The firms, based in London, Exeter and Hull, all failed to get new contracts. They have combined to seek a judicial review of the family tender exercise, which saw the number of firms with contracts slashed by 46%.

A pre-action letter, sent this week to the LSC’s chief executive Carolyn Downs and seen by the Gazette, says they are also ‘liaising’ with 31 firms in the north-east and ‘seeking to coordinate what we anticipate is likely to become a nationwide action or series of actions’.

The move comes hot on the heels of similar challenges by the Law Society and Birmingham housing specialists The Community Law Partnership.

Led by Derek Reynolds, a solicitor at London firm Children & Families Law Firm, the 12 firms claim the tendering process was ‘unlawful’ and that therefore the decision not to award them contracts was also ‘unlawful’.

They ask the LSC to suspend the completion of the tendering process and extend the current contracts until the conclusion of any negotiation, comprehensive review or litigation. If it does not do so, they intend to seek a declaration from the court that the process was unlawful and ask for the outcome of the tender to be quashed.
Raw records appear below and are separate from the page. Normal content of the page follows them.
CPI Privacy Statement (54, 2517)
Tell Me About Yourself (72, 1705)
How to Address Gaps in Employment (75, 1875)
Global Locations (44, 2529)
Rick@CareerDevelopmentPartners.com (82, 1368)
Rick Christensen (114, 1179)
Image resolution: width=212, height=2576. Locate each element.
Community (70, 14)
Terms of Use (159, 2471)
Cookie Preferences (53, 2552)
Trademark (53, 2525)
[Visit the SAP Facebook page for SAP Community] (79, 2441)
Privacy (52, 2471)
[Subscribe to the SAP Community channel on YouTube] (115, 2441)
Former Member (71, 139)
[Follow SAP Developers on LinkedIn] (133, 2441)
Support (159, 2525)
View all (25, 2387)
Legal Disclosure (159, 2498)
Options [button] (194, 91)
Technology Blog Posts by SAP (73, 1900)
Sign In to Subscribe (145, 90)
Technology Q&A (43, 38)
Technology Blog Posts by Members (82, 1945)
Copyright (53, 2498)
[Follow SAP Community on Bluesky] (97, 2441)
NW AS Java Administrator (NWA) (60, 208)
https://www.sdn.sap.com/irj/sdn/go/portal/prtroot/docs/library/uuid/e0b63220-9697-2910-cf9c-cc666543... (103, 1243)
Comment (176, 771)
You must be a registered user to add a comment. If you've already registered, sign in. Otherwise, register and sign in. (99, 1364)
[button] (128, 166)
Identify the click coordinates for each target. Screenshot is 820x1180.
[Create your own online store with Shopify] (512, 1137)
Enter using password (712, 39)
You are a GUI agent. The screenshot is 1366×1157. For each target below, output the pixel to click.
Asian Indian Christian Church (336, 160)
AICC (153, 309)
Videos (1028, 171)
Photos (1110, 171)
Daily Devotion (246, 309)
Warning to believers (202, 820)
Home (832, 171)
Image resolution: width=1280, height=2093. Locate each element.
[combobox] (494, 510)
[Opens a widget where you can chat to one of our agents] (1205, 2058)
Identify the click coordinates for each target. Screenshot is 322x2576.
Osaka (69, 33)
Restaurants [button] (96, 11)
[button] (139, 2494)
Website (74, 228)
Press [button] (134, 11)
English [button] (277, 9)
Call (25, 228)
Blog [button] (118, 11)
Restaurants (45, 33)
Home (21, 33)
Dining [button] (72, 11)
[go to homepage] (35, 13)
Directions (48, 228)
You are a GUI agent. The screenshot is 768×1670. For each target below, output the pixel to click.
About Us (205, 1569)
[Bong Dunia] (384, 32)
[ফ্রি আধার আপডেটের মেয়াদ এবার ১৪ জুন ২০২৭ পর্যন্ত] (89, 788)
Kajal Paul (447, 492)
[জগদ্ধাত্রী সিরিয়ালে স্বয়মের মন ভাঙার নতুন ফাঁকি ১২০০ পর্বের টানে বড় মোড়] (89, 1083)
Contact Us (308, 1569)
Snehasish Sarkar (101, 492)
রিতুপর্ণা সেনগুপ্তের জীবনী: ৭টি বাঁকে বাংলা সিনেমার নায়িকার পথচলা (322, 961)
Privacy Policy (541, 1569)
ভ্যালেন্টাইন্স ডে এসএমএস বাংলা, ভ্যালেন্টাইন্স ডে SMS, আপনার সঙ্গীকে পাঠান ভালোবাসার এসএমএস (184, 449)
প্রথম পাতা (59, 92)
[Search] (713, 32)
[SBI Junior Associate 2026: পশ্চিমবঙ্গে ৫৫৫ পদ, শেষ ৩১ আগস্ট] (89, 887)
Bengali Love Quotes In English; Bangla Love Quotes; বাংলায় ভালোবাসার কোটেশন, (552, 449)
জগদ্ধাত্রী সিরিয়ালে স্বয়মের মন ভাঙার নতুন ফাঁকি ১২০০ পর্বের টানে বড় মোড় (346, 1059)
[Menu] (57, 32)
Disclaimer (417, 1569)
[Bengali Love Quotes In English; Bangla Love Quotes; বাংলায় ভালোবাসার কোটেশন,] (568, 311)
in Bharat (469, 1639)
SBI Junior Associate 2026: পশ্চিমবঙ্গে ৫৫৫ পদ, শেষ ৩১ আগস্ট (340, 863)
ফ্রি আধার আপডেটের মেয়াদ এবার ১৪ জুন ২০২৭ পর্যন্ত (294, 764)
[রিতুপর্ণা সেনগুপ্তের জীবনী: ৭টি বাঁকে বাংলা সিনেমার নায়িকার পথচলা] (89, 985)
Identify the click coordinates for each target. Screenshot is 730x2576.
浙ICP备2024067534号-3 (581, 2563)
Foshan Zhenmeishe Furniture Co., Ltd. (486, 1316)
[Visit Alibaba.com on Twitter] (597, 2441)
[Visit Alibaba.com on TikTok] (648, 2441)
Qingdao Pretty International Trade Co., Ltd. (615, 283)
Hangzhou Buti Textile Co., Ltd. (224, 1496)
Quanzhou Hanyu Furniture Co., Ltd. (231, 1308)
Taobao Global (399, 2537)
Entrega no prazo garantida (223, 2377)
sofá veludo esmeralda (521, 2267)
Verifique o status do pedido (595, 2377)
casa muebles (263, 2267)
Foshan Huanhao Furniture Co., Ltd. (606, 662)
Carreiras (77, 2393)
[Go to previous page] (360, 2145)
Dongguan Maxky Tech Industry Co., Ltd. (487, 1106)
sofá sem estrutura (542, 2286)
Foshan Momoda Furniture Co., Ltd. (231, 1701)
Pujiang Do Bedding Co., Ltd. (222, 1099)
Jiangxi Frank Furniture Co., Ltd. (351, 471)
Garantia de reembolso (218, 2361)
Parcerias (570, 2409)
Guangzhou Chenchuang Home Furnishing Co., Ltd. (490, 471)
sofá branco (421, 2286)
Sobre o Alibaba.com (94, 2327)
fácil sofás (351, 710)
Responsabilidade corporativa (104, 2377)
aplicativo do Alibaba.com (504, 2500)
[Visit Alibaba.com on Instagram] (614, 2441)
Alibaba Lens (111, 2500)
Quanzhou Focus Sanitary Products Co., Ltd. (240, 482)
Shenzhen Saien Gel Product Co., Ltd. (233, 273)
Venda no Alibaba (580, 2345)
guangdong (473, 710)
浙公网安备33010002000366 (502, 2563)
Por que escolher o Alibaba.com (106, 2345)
The firms claim the selection and scoring criteria adopted were arbitrary and irrational, and that the tendering process breached The Public Contracts Regulations 2006 in that is was discriminatory, lacked transparency and failed to accord equal treatment to the different firms and organisations which submitted bids.

The pre-action letter states that the LSC’s process ‘was wholly inconsistent with its own policy’ and says ‘the individual decisions were not only irrational but were also disproportionate’.

The other 11 firms included in the action are: London firms Barnet Family Law, Creighton & Partners, Dundons, Dunning & Co, IBB, Lomax Lloyd-Jones & Co and Wainwright & Cummings; Hull firms Burstalls and Stamps Family Solicitors; and Exeter firms Cartridges and Ford Simey.